If you are not leveraging an offline CA, best practice is to plan to move that system offline. A proper two-tier hierarchy (offline root and enterprise issuer(s)) should mean that the offline root is just sitting there consuming resources. Shutting it off should not impact the functionality of your infrastructure barring extremely tight CRL publishing intervals. Those can be easily pushed out to allow for the root to be shutdown without impact. Remember, however, that many agencies would view an online root as a critical risk requiring a wholesale rebuild of the PKI (think: Zero Trust).
If you’re in a situation where you’re unsure how to move forward to protect your root CA, consider engaging your Microsoft Customer Success team or a Microsoft engineer to discuss next steps. We have several engagements to educate you, assess, and even migrate your solution to a modern PKI following industry best practices.
Audit Certificate Services (the right way)
Let’s say, however, you’ve got the offline root CA, your issuer is humming along, you’re all set, right? What are you capturing for the operations of your CA? Auditing in Windows is another surprisingly misunderstood concept for many customers, and while this is not intended as a primer on doing proper auditing (this is covered elsewhere), audit configuration for ADCS requires a couple of steps to get going. Refer to the Events to Monitor docs on all events generated for ADCS.
First, acclimate yourself with the ADCS server management console (certsrv.msc). This is your one-stop-GUI-shop for managing your CA. There’s an auditing tab where you can configure all of the events captured by the event logging subsystem.
Note the options available to you. Microsoft best practice is to check them all.
This correlates with a decimal value of 127 on the AuditFilter registry value which can be helpful to streamline installations using scripts instead of manually going through the wizard.
PS C:\Windows\system32> certutil -getreg ca\auditfilter
HKEY_LOCAL_MACHINE\SYSTEM\CurrentControlSet\Services\CertSvc\Configuration\Issuing CA 1\AuditFilter:
AuditFilter REG_DWORD = 7f (127)
CertUtil: -getreg command completed successfully.
If you have all of these boxes checked and/or the certutil attribute value is 127, congratulations! You’re halfway there. Next, we need to either change policy values through GPO or directly on the local machine using secpol.msc.
Note on policy subcategories: Years ago, Microsoft added the ability to configure granular auditing with a new setting “Audit: Force audit policy subcategory settings” which then allows you to get deeper audit results from the operating system than with the traditional event logs. This is required to get your ADCS logs into the proper event logs in Windows.
Once properly configured in both the ADCS server properties and security policy, relevant events will start to flow into the Application event logs with a CertificationAuthority source.

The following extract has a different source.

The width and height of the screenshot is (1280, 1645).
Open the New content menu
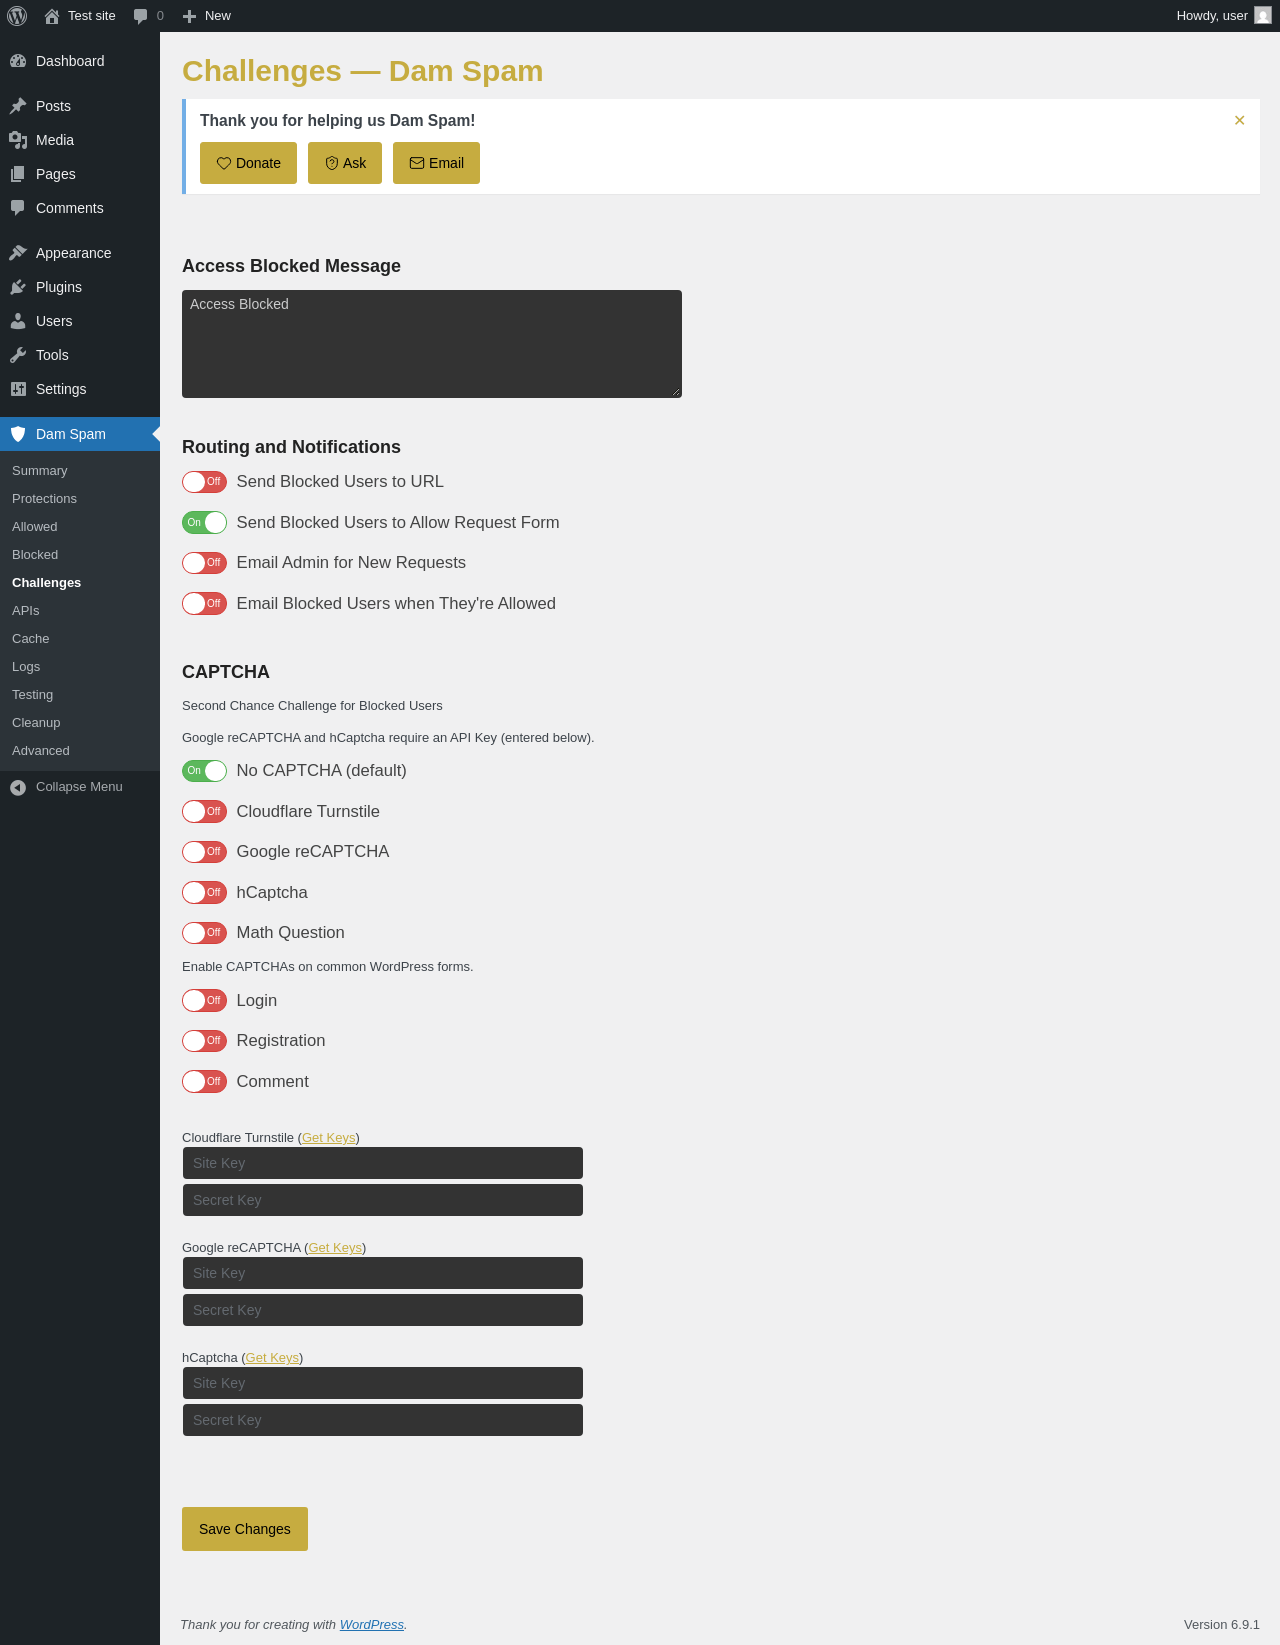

These events can be parsed locally or, ideally, offloaded to either Windows Event Forwarding collectors or a SIEM solution. SIEM solutions such as Sentinel are preferred to allow you to create workbooks and playbooks around events to identify anomalous behavior or just keep track of your CA health. Have a very in depth discussion with your SOC, security team, and/or your auditors to understand what and how you should monitor your PKI, and ultimately decide who is responsible for the events coming out of ADCS. Don’t let these events fall by the wayside. They are the most important bits of information flowing from your ADCS architecture giving you insights into operations and overall health.
A note on exit modules: Exit modules still present an exceptional opportunity to offload events and data from your PKI if desired, but for event management specifically, Windows event logs have proven to be a better option to standardize without worrying about SMTP functionality. It’s long been conventional wisdom that customers should configure SMTP exit modules to offload CA events, but this practice has grown out of favor with the transition to Internet-based SMTP providers such as Exchange Online that curtail unauthenticated email. If you’re still using SMTP relays on-premises for Exchange, it’s possible to configure and make use of SMTP exit modules for this process, but offloading Windows event logs provide the same level of detail and are highly extensible compared to SMTP.

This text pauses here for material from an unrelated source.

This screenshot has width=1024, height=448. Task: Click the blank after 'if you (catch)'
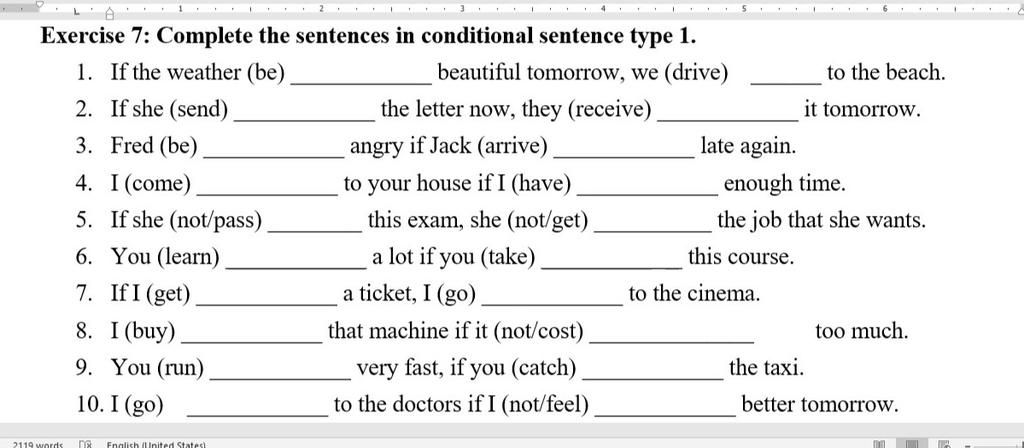652,373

Understand and Apply Role Separation
The Common Criteria for Information Technology Security Evaluation (Common Criteria) has long established the critical need for separation of duties in every IT organization. Role based access controls were first discussed and developed in the RBAC 987 publication as a way to reduce overprovisioning of administrative rights and to protect access to critical IT systems through the layering of rights based around roles. This speaks directly to the modern concept of “least privilege,” and it’s vital to protect your CA infrastructure with the same fervor as your directory services environment. I would argue the CA infrastructure is even more important than your AD infrastructure if not equal. Threat actors are going to go out of their way to try to access and disrupt operations of both your CA and AD infrastructures, and leaving the welcome mat out to your CA infrastructure makes it trivially easy for a determined threat actor to compromise your AD environment in short order.
The AD Certificate Services server properties lay out four very simple rights based around roles every agency should use to provide proper role based access control: Read, Manage CA, Issue and Manage Certificates, and Request Certificates.
Read permissions, in the context of the CA itself, allows for the visibility of the CA infrastructure configuration and reading of the CA database. This isn’t used by default but could confer the ability for auditors, for example, to review the CA configuration or the CA database itself.
Issue and Manage Certificates permissions should be limited to those who are designated as active administrators of the CA infrastructure outside of the operational configuration in the server properties. This role allows the holder to issue or deny certificates pending issuance on the CA and perform database operations. If you have certificates configured to require manager approval (more on this in the next section), then you need to have individuals, through a role group, assigned to review and issue requests when they’re sent to the CA to sign.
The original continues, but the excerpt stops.